8 Things I Learned About Friendship In My Mid-20’s

Everyone warns you about life after college: student loans, the job search roller coaster, pressures of moving out of you parents’ home and living on a budget. So after turning 24, I expected all of this and prepared myself for the worst. But what I wasn’t prepared for were friendship troubles. It’s not like my friends and I have just stopped loving each other, but in your mid-20’s, life gives you a hard slap in the face and forces a lot of things to change and this included my friendships.

I’ve had the same tight knit of friends since high school, and throughout the years I’ve grown to see them like family and I’ve made a couple of other really good friends along the way. I never really thought about my friendships until after college. I always thought life after school would be drama-free and that ˜friends forever’ was a real thing. But without the late night study sessions, unspeakable parties and the well-deserved GNOs, there isn’t any real reason to see each other every week. Realizing this made me feel super lonely. My friends and I have become those adults who constantly complain about our busy lives, stresses and the fact that we’re always tired all the time. And when we do try to make weekend plans, somebody comes up with some lame excuse to bail.
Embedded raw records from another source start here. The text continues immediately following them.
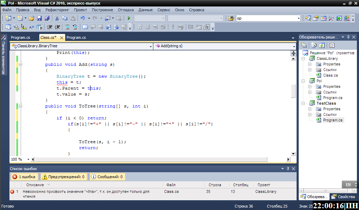Pin the Solution Explorer panel
Viewport: 359px width, 210px height.
(x=348, y=37)
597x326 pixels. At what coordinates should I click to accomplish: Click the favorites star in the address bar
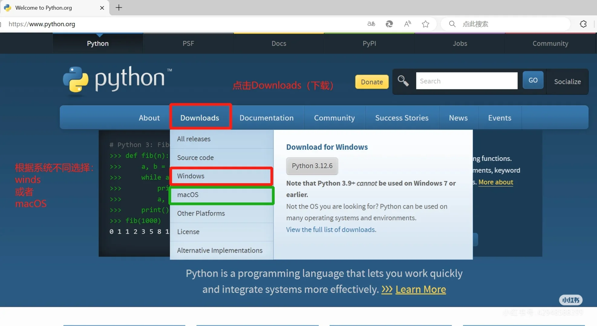point(426,24)
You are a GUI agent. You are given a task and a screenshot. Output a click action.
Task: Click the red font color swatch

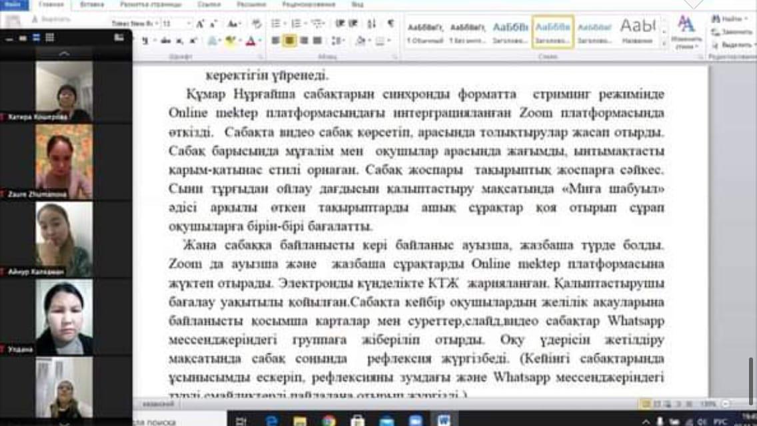click(250, 41)
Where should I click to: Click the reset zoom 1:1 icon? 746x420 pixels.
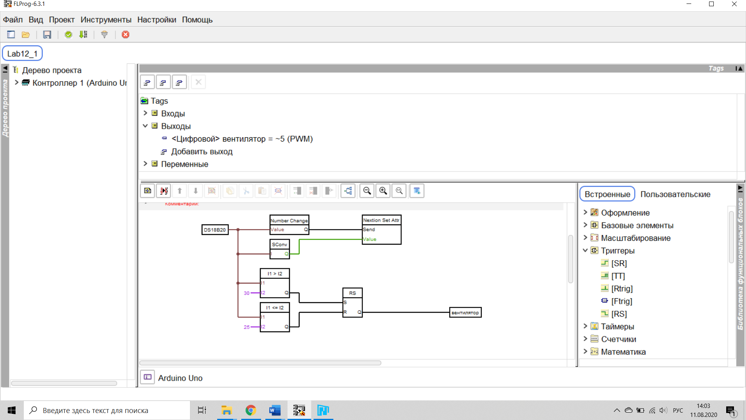(x=399, y=191)
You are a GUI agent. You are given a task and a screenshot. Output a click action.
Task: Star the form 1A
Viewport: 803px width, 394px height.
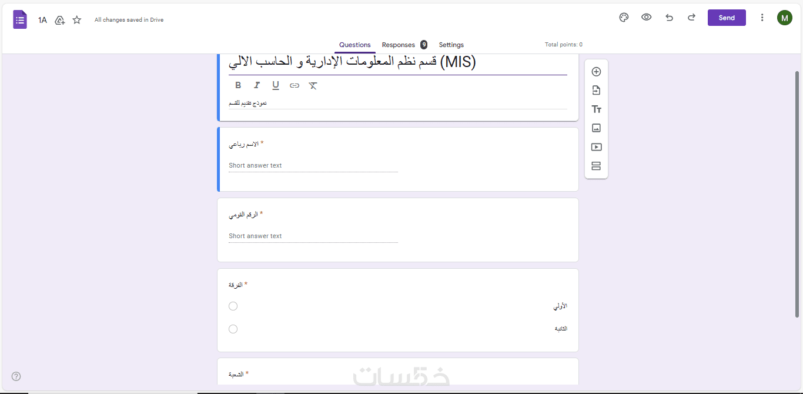77,20
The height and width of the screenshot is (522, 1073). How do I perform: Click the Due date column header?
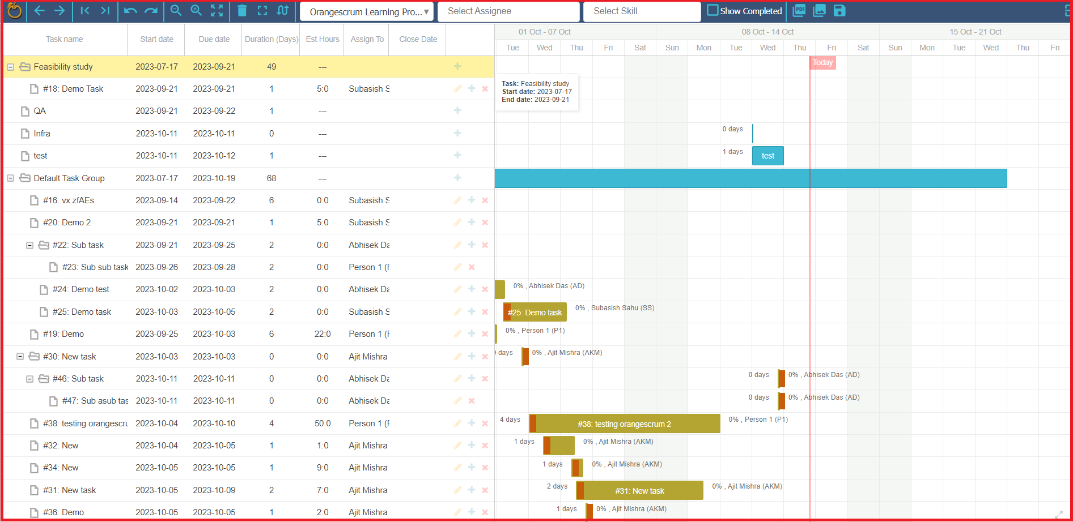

In the beginning it was a little depressing. I thought all my friends turned against me or that I must have said something to tick them off somehow. But then I remembered the countless times I came up with a lame excuse to just stay at home with a box of pizza. Our lives are no longer synchronized, and that was just something I had to get used to. The free time alone was very depressing at first, but now it’s something I look forward to after every work week. During these times, I reflect and think about how to balance my work and my social life. I’ve never thought about my friendships so much in my life. I just wished somebody warned me about friendships in my mid-20’s  before I made such a huge deal about these changes.
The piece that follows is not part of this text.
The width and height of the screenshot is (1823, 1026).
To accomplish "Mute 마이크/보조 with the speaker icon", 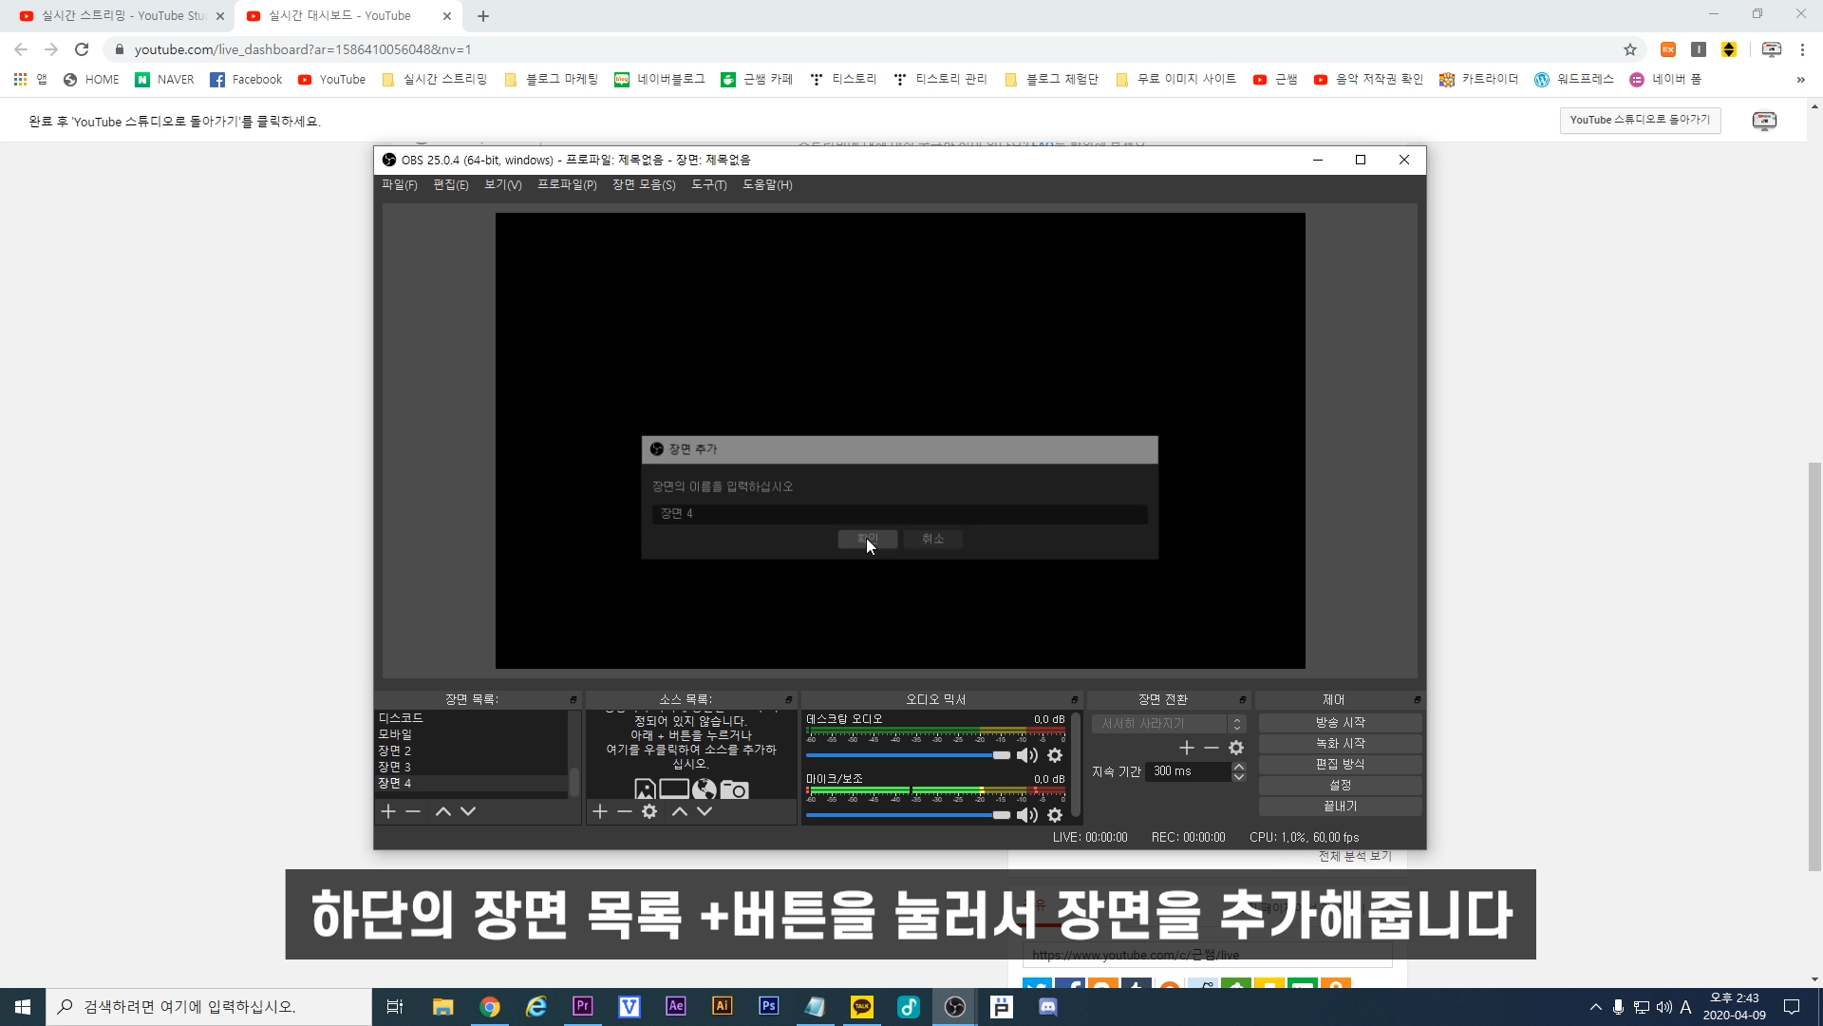I will coord(1026,815).

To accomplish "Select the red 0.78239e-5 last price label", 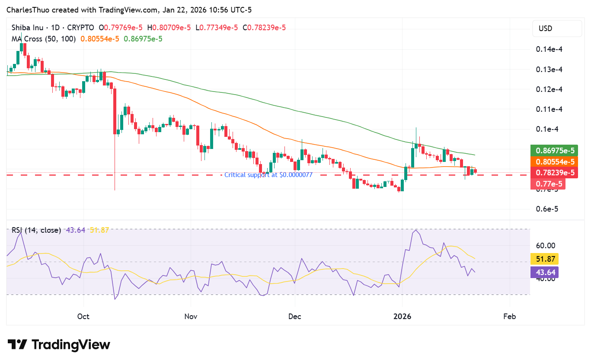I will (555, 172).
If you have no idea what I’m talking about, here are eight things I learned about friendship in my mid-20’s:

Romantic relationships get in the way

Romantic relationships: probably the biggest buzz kill of most friendships. But it doesn’t have to be. If the romantic relationship is serious, this can possibly lead to a lifetime thing. So it totally makes sense for these relationships to take priority of your friendships. It’s annoying at first, but no matter what, don’t blame it on your friends’ S.O.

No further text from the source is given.